> _DATA FOR THE TASK_

☆ ☆ ☆ ☆ ☆ ☆ ☆

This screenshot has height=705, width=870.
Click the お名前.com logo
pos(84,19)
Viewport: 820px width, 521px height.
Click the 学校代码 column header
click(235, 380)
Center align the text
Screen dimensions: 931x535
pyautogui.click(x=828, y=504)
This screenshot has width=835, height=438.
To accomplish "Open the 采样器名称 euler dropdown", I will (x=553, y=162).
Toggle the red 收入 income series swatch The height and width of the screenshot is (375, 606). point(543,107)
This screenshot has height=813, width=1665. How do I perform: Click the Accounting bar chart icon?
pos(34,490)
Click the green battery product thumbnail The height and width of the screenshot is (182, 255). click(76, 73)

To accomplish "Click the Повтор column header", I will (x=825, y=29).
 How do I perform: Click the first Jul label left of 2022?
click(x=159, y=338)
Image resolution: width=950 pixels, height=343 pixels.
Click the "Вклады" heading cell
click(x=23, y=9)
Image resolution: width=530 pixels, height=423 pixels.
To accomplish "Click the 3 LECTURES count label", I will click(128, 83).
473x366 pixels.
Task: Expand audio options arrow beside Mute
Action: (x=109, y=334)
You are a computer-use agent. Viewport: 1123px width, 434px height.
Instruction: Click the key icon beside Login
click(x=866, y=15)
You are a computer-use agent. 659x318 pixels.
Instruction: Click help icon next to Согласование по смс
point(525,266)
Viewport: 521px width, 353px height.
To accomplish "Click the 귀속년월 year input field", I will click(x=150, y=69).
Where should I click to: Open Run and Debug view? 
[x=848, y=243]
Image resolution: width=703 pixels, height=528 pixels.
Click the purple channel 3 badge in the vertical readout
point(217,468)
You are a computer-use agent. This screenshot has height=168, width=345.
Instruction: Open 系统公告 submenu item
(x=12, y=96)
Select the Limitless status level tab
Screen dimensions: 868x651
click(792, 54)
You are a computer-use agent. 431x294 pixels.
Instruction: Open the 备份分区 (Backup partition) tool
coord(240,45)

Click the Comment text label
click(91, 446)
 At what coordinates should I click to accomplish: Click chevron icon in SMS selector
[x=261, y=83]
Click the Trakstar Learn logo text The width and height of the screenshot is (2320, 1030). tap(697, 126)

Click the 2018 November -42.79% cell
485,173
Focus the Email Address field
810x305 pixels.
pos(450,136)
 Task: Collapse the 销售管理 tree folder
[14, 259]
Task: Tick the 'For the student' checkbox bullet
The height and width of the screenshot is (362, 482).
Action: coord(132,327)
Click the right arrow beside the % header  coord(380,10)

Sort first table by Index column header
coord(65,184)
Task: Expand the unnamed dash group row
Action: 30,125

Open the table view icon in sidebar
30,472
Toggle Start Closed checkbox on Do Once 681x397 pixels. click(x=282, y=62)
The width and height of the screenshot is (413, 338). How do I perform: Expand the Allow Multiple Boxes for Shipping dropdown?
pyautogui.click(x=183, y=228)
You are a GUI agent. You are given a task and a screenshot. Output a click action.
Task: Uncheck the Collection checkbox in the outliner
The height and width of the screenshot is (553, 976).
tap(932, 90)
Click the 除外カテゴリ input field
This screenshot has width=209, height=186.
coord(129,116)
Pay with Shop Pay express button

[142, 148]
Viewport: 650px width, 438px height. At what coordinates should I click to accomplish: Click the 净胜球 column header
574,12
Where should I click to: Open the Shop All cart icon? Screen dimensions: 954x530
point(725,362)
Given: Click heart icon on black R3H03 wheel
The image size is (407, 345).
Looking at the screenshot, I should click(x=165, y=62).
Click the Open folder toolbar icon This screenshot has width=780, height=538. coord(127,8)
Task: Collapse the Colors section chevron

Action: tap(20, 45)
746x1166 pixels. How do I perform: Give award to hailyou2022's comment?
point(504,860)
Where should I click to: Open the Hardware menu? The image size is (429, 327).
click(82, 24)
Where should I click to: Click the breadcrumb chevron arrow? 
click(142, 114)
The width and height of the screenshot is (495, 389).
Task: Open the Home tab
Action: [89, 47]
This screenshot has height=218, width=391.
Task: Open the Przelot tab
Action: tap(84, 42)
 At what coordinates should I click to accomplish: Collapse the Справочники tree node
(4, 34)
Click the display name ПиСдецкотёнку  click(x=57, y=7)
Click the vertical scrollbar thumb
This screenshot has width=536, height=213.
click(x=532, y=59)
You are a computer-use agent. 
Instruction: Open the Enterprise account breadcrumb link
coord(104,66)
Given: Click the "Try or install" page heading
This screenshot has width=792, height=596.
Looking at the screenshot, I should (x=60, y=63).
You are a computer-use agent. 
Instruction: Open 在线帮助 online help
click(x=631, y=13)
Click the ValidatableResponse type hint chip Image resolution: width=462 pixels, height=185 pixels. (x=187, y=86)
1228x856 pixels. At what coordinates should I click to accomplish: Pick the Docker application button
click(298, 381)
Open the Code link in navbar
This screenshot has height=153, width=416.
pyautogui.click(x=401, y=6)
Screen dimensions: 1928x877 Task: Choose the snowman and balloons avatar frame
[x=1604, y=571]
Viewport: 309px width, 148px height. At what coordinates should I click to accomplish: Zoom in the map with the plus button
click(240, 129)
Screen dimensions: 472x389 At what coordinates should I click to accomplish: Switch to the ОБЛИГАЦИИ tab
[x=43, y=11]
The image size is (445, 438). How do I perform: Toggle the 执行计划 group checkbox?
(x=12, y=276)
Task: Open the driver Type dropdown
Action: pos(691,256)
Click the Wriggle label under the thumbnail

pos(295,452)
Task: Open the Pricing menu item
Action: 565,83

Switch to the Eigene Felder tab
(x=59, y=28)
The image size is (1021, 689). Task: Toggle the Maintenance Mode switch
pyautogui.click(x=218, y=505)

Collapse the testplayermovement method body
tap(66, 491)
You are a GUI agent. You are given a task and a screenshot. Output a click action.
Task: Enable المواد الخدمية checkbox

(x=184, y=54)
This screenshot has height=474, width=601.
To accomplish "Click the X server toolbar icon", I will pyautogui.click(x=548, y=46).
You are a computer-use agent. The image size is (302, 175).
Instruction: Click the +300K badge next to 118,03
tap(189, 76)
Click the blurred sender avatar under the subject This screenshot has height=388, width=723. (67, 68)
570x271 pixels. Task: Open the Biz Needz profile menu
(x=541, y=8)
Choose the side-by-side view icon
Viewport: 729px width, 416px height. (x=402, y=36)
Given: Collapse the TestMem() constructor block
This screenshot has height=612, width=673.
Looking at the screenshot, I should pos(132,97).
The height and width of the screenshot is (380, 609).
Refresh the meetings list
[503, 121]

☆ ☆ ☆ ☆ ☆ ☆ ☆

> _ACTIVITY_
Transcribe, with no changes, the listing above from its first line through the line with "Image resolution: width=530", including that line, and stop once it is done.

> _RESPONSE TO THIS TASK_
This screenshot has height=705, width=870.
Click the お名前.com logo
pos(84,19)
Viewport: 820px width, 521px height.
Click the 学校代码 column header
click(235, 380)
Center align the text
Screen dimensions: 931x535
pyautogui.click(x=828, y=504)
This screenshot has width=835, height=438.
To accomplish "Open the 采样器名称 euler dropdown", I will (x=553, y=162).
Toggle the red 收入 income series swatch The height and width of the screenshot is (375, 606). point(543,107)
This screenshot has height=813, width=1665. How do I perform: Click the Accounting bar chart icon?
pos(34,490)
Click the green battery product thumbnail The height and width of the screenshot is (182, 255). click(76, 73)

To accomplish "Click the Повтор column header", I will (x=825, y=29).
 How do I perform: Click the first Jul label left of 2022?
click(x=159, y=338)
Image resolution: width=950 pixels, height=343 pixels.
Click the "Вклады" heading cell
click(x=23, y=9)
Image resolution: width=530 pixels, height=423 pixels.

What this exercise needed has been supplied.